Style: Bock (Dunkles Bock)
History Lesson: Bocks originated in the German city of Einbeck in the fourteenth century, when local brewers started to employ hops instead of gruit as a bittering agent in their beer. In addition to improving taste, hops acted as a preservative, allowing Einbeck to ship its beer beyond Lower Saxony without spoilage. The city’s membership in the Hanseatic League, meanwhile, provided distribution channels to send its tasty, long-lasting beer all over Medieval Europe.
In the early seventeenth century, Duke Maximilian I of Munich poached Einbeck’s brewmaster and installed him as at Hofbrauhaus, where he began brewing the Einbeck (pronounced Ein-bock in Bavaria) style. Over time, the “Ein” was dropped and lager fermentation was introduced, resulting in the bock beer we know today.
Beer Judge Certification Program Description: “A dark, strong, malty German lager beer that emphasizes the malty-rich and somewhat toasty qualities of continental malts without being sweet in the finish.”
Fun Fact: Bock means billy-goat or ram in German, leading many breweries to put a picture of a ram on their packaging.
Third Coast Review’s Take: Bocks taste like a rammed up dunkel. In fact, when you consider that both styles use some of the same ingredients, the difference can be more in degree than in kind. While both are dark, malty and extremely drinkable, bocks have just a bit more of everything: more malt flavor, more mouthfeel, and more alcohol.
I started with Shiner Bock, a Bernstein recommendation from Texas’s Spoetzel Brewery.
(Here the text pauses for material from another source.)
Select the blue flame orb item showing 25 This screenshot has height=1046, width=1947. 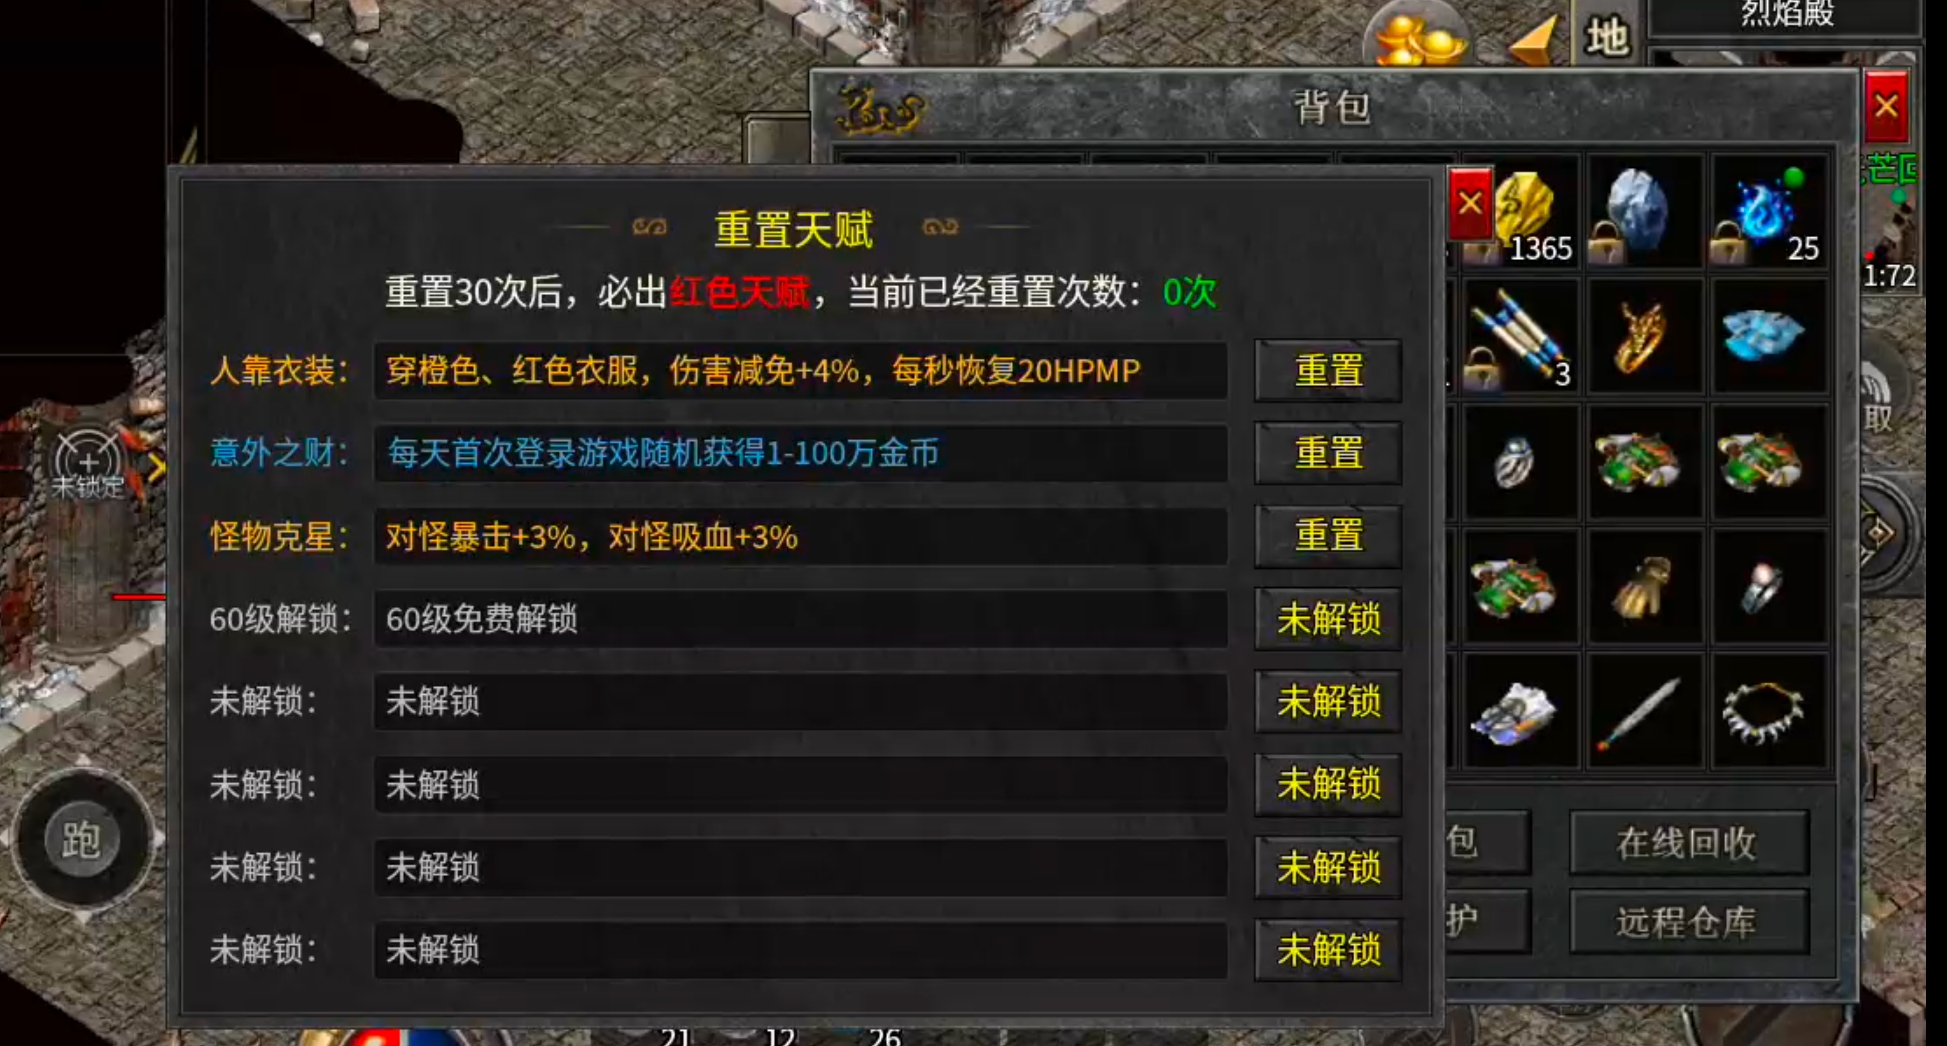[x=1768, y=212]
Spoetzel, of course, holds a unique and special place in American beer culture, as one of a few American breweries founded by European immigrants to survive both Prohibition and consolidation, only to emerge as a craft beer darling in the late 20th century. It first brewed Shiner Bock in 1913, and has done so year-round since 1973. Clocking in at 4.4% abv., Shiner Bock is significantly less boozy than many of its cousins that turned up in my research. When you consider the nineteen degree latitude difference between South Texas and Bavaria, however, that’s probably for the best. As a light-to-medium-bodied, balanced thirst quencher, it blends its German heritage with its subtropical locale.
It was surprisingly difficult to find bocks from Chicago breweries, but I luckily was able to snag a can of Bock in the Groove from Maplewood, a brewery better known for pale ales and pilsners. With its rich, malt-forward taste, it drank like a more robust version of the dunkels I had recently sampled. While not as crushable as Shiner Bock, it’s probably a more by-the-book bock.